A fully autonomous AI calling agent that connects directly to a local FritzBox SIP server. No Twilio, no cloud VoIP, no per-minute billing. Custom voice AI runs locally, handles real conversations with prospects, manages call logic, qualification, and retries — all entirely in-house.
The standard approach for AI calling systems relies on cloud VoIP providers like Twilio — which works, but at scale, the per-minute costs become a significant line item. This project takes a different path: direct SIP registration on a local FritzBox router, cutting out the cloud middleman entirely.
The result is a system that runs fully on-premises on commodity hardware, scales to 100+ concurrent calls, and costs nothing per minute to operate. Every component — from the telephony layer to the AI conversation engine — is owned and controlled in-house.

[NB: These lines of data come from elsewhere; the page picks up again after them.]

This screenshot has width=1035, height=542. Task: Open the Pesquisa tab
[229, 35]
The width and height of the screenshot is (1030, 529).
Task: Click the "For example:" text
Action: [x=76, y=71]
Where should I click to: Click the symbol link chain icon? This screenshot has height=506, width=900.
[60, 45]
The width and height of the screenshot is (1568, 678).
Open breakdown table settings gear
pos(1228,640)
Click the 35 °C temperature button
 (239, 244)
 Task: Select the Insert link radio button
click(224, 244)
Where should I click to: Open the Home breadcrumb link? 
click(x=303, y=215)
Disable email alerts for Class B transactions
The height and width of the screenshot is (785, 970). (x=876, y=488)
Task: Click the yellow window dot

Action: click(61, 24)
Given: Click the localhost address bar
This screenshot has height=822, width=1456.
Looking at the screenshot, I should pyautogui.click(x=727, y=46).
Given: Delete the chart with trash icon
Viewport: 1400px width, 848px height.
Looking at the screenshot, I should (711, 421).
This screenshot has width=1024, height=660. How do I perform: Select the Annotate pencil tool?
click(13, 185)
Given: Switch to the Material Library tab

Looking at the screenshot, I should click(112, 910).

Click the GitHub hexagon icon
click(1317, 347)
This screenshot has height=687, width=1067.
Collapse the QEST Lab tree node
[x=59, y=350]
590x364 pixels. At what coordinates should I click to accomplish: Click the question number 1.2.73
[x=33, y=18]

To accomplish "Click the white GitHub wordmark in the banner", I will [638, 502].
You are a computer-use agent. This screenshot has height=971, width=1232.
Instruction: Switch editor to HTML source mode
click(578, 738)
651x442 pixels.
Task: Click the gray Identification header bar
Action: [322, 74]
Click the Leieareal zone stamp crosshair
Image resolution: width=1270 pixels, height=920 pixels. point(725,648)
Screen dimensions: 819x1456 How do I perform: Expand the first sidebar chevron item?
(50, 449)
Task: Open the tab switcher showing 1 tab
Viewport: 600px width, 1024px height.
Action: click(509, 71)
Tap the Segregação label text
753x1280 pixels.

The engine registers as a SIP client directly on the FritzBox. Outgoing calls are initiated through the SIP protocol, with audio streams handled via WebRTC. The voice AI processes audio in real-time, generating contextually appropriate responses while managing call state and qualification logic.
qMaintaining persistent SIP registration on consumer-grade Fritz!Box hardware required custom keepalive logic and graceful re-registration handling on network drops.
Streaming live audio from SIP calls to the AI model with sub-200ms latency. Required custom RTP packet handling and efficient audio buffering.
Handling 100+ simultaneous calls on a single server. Solved through non-blocking I/O patterns and isolating each call into its own managed context.
Making the AI sound natural and handle interruptions, pauses and unexpected responses. Custom state machine manages conversation context across turns.